—¡Lo ha roto! —gritó Renzo. Saltó a la plataforma, apartó al pequeño Barbarossa a un lado con tanta fuerza que casi lo tiró y se inclinó sobre el león. El ala de Ida seguía en su lugar, pero de la derecha sólo quedaba un trozo. Miró desesperado a Próspero y Escipión. Luego, como si de repente se hubiera dado cuenta de quién era el culpable de aquella desgracia, se abalanzó sobre Barbarossa, que seguía mirándose los dedos como si no acabara de creérselo.
—¡Maldito estúpido! —Renzo y le pegó un empujón en el pecho que lo hizo retroceder y tropezar con el caballo de mar—. ¡Entras sin permiso en mi isla, envenenas a mis perros, amenazas a mi hermana y ahora has destrozado aquello a lo que he dedicado la mitad de mi vida!

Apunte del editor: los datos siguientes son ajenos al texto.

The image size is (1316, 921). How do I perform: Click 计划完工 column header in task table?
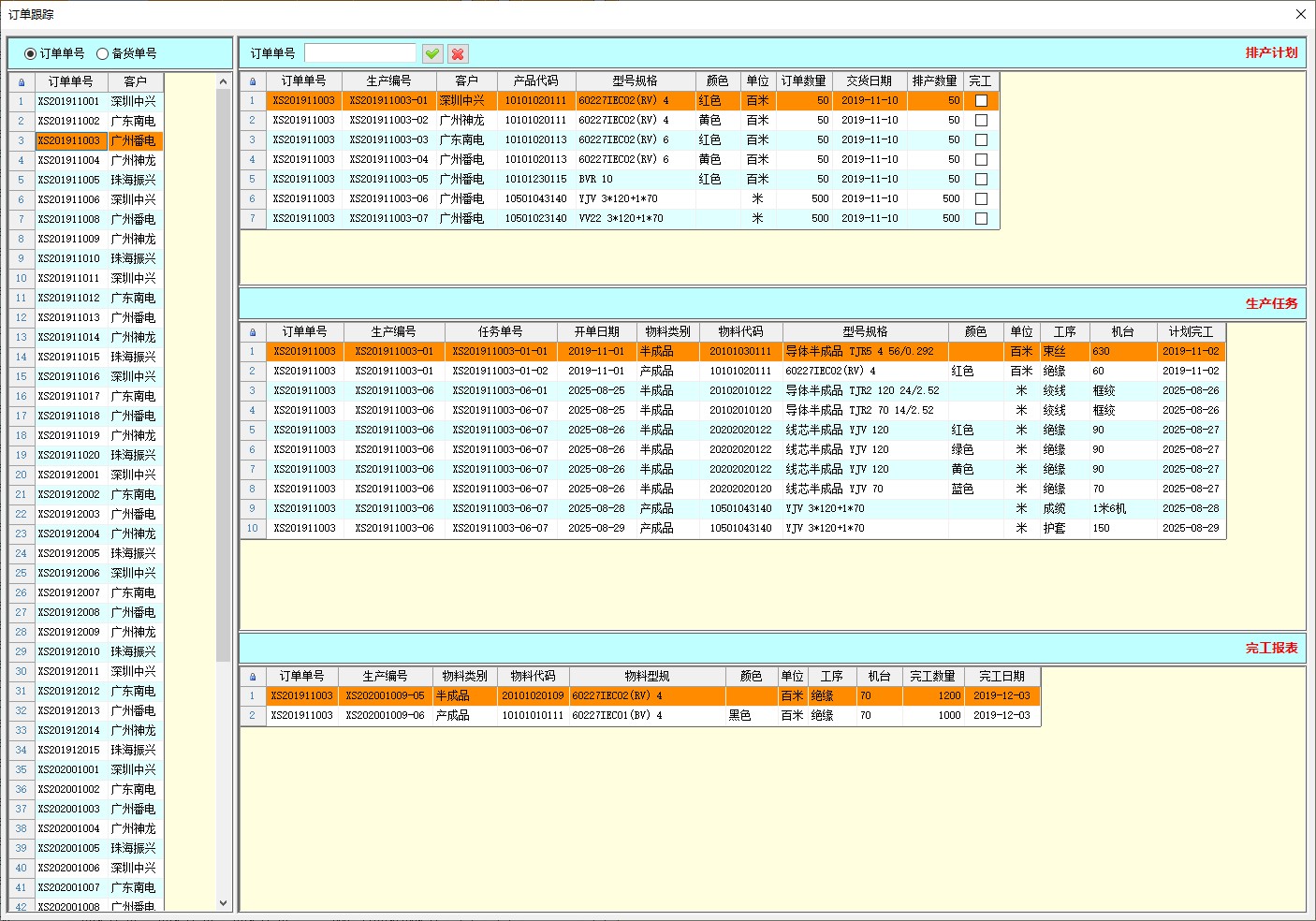[1190, 332]
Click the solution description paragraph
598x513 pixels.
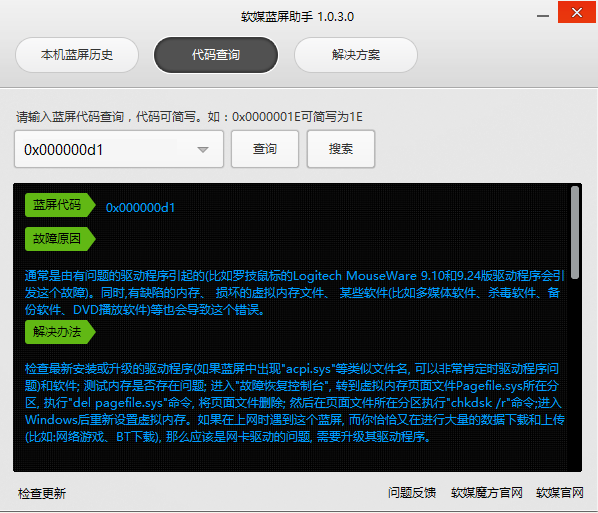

—¡No se ha detenido! —gritó Barbarossa, y se tapó la cabeza con el brazo, pero Renzo le golpeó cegado por la rabia hasta que Próspero subió a la plataforma y lo sujetó con una mano. El otro brazo aún le dolía del golpe del ala. Renzo bajó los puños sin oponer resistencia y miró el león mutilado.
Escipión también se había quedado como petrificado. Tras algunos titubeos, como si tuviera miedo de lo que podía encontrar, se acercó a los arbustos adonde había ido a parar el ala y la cogió entre las ramas.
—¡Encargaremos que nos hagan una nueva, Renzo! —dijo mientras acariciaba la madera astillada.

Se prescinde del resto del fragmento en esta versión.